Ma “The Beggar” è soprattutto un disco intenso che veleggia spesso su delicate atmosfere acustiche che fanno da contraltare alla sperimentazione rumorosa degli esordi, dimostrando di essere fedeli a sé stessi, seppure in una forma decisamente diversa. I brani sono lunghi ed articolati come si capisce sin dall’apertura con “The Parasite” che si sviluppa prima sulle delicate note di una chitarra acustica per poi virare in una eufonia di rumore che potremmo definire silenzioso seppure ricco di ipnotici strati corali e strumentali.
Michael Gira riflette sulla sua mortalità visto oggi come qualcosa di più reale chiedendosi ad esempio su “Paradise Is Mine”: “Sono pronto a morire? Esiste davvero una mente?” e rafforzando il concetto in un altro brano, “Michael Id Done?” profetando che “Quando Michael se ne sarà andato, ne arriverà un altro.
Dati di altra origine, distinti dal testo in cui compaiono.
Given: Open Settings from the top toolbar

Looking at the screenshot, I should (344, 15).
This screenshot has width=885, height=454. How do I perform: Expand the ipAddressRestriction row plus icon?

Quando l’altro sarà arrivato, allora Michael sarà finito“. A questi concetti fa da contraltare la title track in particolare quando l’autore si chiede “Quando imparerò finalmente a vivere?“.
Poche sono le canzoni che potremmo ascrivere ai riconoscibili canoni del rock, come ad esempio “Los Angeles City of Dead” e “The Uniform”, mentre assolutamente inclassificabile, se non sotto la voce di arte pura, è la lunghissima “The Beggar Lover (Three)” che con i suoi 43 minuti mette a dura prova anche i fan più devoti sebbene sia ricca di riferimenti al passato glorioso della band rimescolati sapientemente in questo lungo collage sonoro.
Se poi fisico e mente non fossero abbastanza fiaccati, per porre termine alla lunga maratone di The Beggar arriva il raga di “The Memorious” che spinge definitivamente l’ascoltatore negli inferi più profondi.
Di certo “The Beggar” non è un disco per tutti, forse neanche per chi ha sempre amato gli artifici sonori imbastiti da Michael Gira e compagni, ma solo per chi ha la mente aperta e soprattutto ancora voglia di immergersi nella musica come esperienza totalizzante.